Goal
Reproduce the part of the site-blocking discussion starting at "miki123211•50m ago" and ending at "through international treaty.".

Document
+ + + + +
First, you can in fact "regulate" by blocking, without trying to extend the reach of your laws outside of your border. Your claim that a regulator is left totally powerless is just false.

Second, in practice, that "hypothetical" is pretty close to what we have now, and even closer to what we had 10 years ago. The world did not end.

> UKs laws are dumb, but they should be free to enforce them for websites operating in the UK

Sure, as long as we recognize that "operating in the UK" properly means "is physically located in or controlled from the UK" and not "happens to be accessible to people in the UK". The latter definition would indeed be insane.

miki123211•50m ago
Another option is an anti-money-laundering like system.

It would need to be set up by an extremely powerful country, either the US or an alliance of smaller countries through international treaty.

It would work as follows:

There'd be a "naughty list." Anybody on the list would be arrested upon entering a participating country. This would include past or current company employees (if employed after the listing date). Companies from participating countries would be prohibited from interacting with listed organizations in any way, under treat of sanctions. This would include VPN, cloud and hosting companies, ISPs, domain registrars, email hosts, payment processors and ad networks. This would provide basic site blocking.
+ + + + +
Data extract
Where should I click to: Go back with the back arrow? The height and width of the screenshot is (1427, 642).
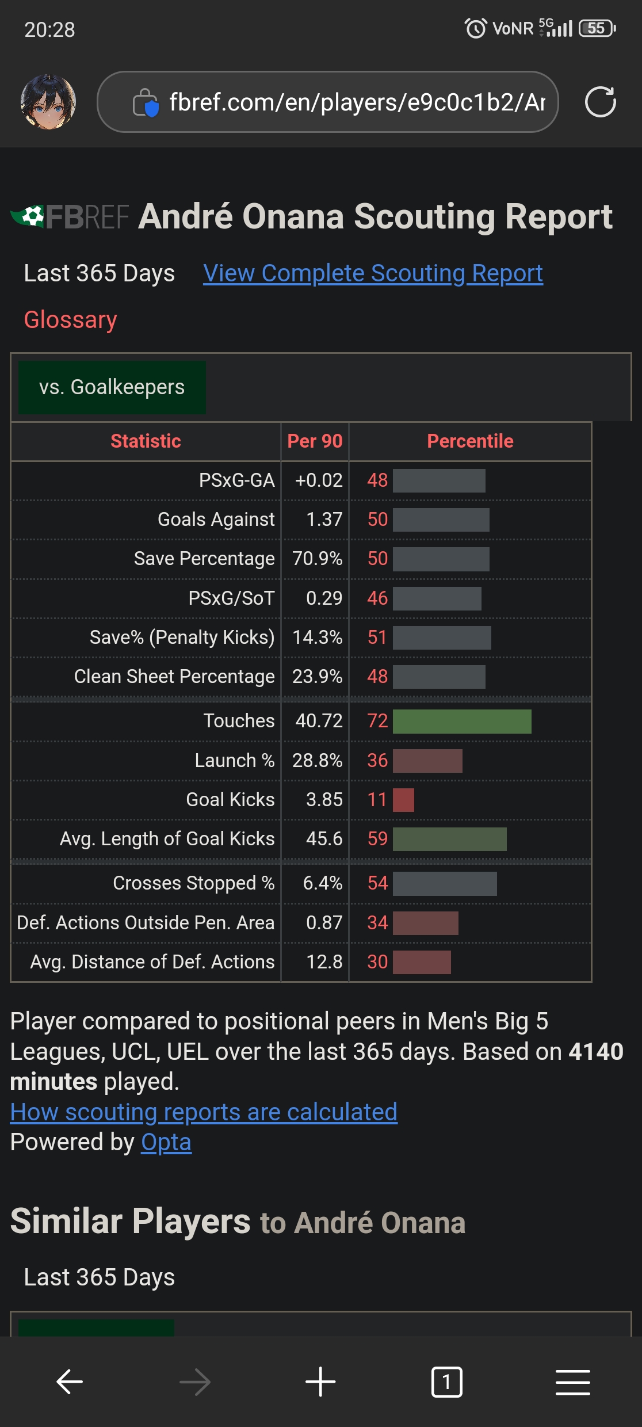pos(70,1382)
+ + + + +
Response to the task
miki123211•50m ago
Another option is an anti-money-laundering like system.

It would need to be set up by an extremely powerful country, either the US or an alliance of smaller countries through international treaty.